More than 40 letters written by a Bradford soldier during World War One have been re-discovered by a family in Clayton, sparking an appeal for any relatives to come forward to claim them.
The notes, written by Edward Cooke, a gunner with the service number 796514, date from 1915 to 1919 and were originally sent to his wife Louie, nee Holmes, at an address at Hampton Place, Idle.
Father and son Joseph and Shaun Toehill found the letters in an old suitcase when bottle-hunting on Dowley Gap tip in Bingley during the 1980s, and kept them in storage in their loft for safe-keeping.
They remained there until this year when Joseph’s wife, Catherine, was reminded of the find by coverage of World War One centenary events.
“They were in my loft and I’d forgotten all about them,” she said.

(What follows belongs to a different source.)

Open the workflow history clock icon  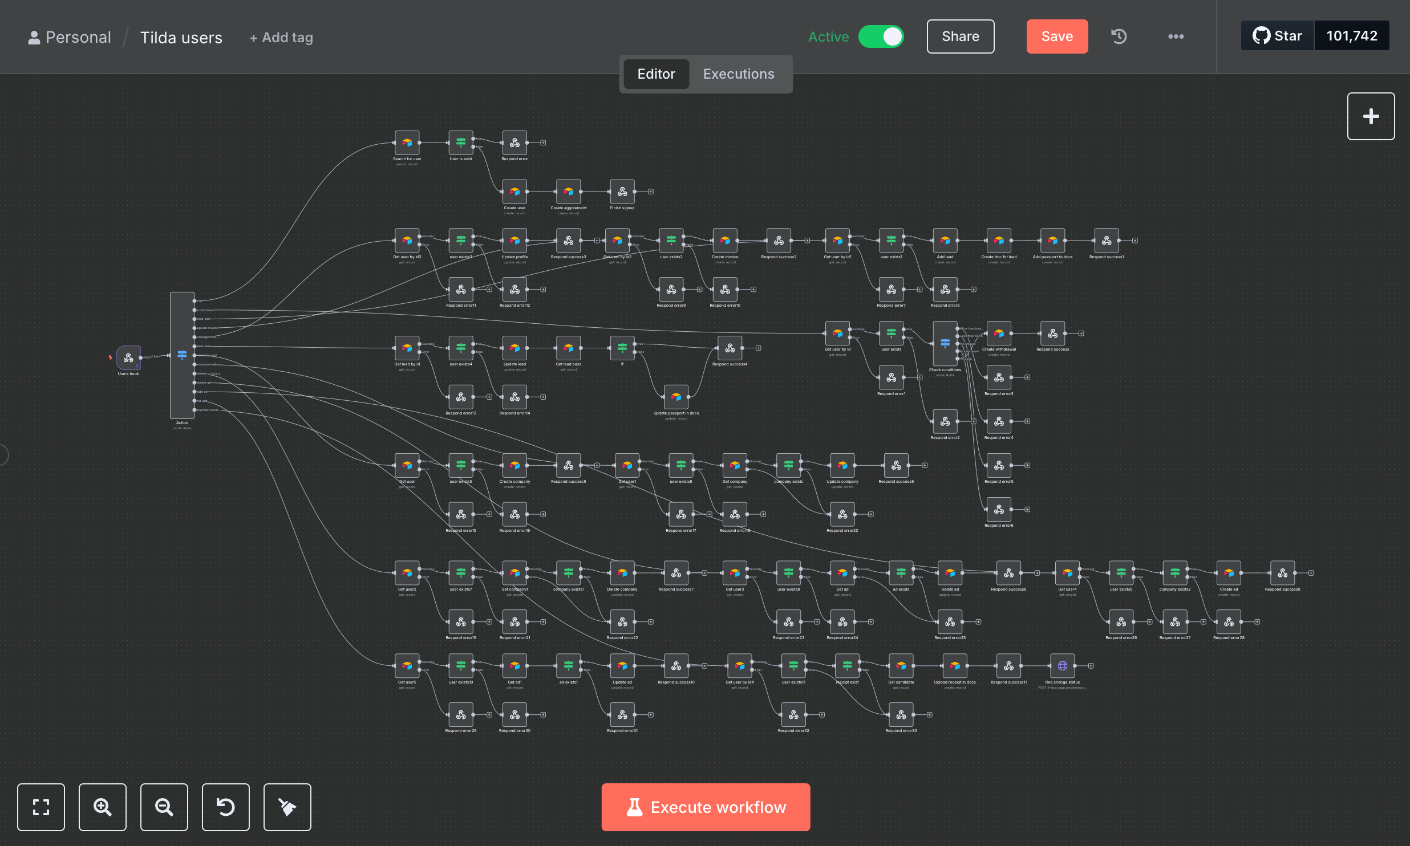[x=1119, y=36]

“I couldn’t bring myself to throw them away after my husband and son found them as they are beautifully written and so poignant.

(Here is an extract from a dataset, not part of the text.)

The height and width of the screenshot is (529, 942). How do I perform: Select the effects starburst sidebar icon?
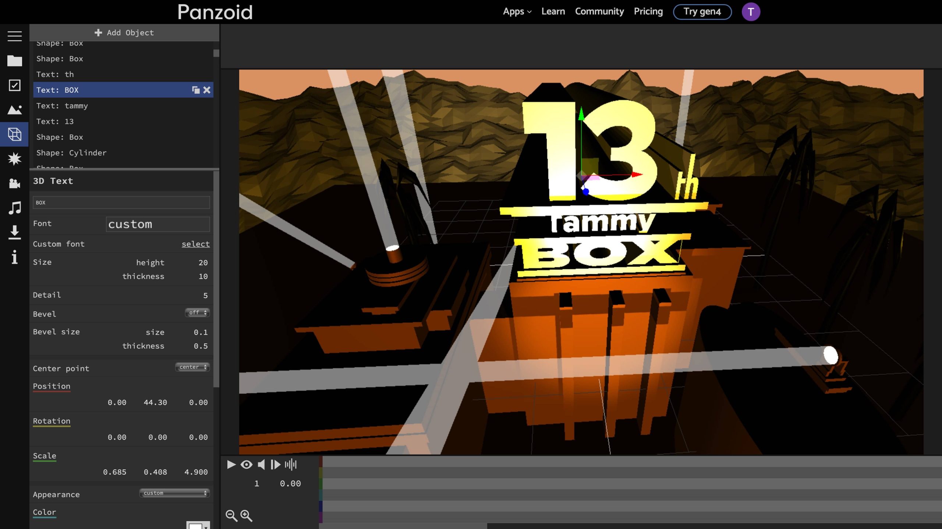[x=14, y=159]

“Whether or not they were thrown away by mistake I don’t know, but there must be relatives of this man left in Bradford.
“It’s real family history, and if this were my granddad or great-grandad, I’d love to have them.”
Mrs Toehill said that Edward must have survived the war, as there is a letter dated March 1919, sent from Germany after the conflict ended. He and Louie had been married in 1915, and had a son, Teddy, born in 1917.
One letter, dating from 1916, was sent from an army hospital where Gunner Cooke appears to have been wounded, but further letters were sent from France up to 1918, suggesting he was sent back to serve at the front.
“It’s amazing to think that some of these letters are nearly 100 years old, but you can feel the love there,” said Mrs Toehill.
“It’s obviously a very emotive subject, but the letters really do tear at your heartstrings. They are so personal, but so beautifully written.
“I’ve read them all, and they’ve had me in tears.
“ There is one where he talks about the birth of the baby and says he’d give five years of his life to be there pushing the pram with Louie and little Teddy.”
Mrs Toehill is making an appeal to any relatives of Gunner Cooke to contact the Telegraph & Argus so they can be reunited with a precious piece of family history.
“The family may not even know that these letters exist, but there may be someone out there who’d be ecstatic to have them,” she said.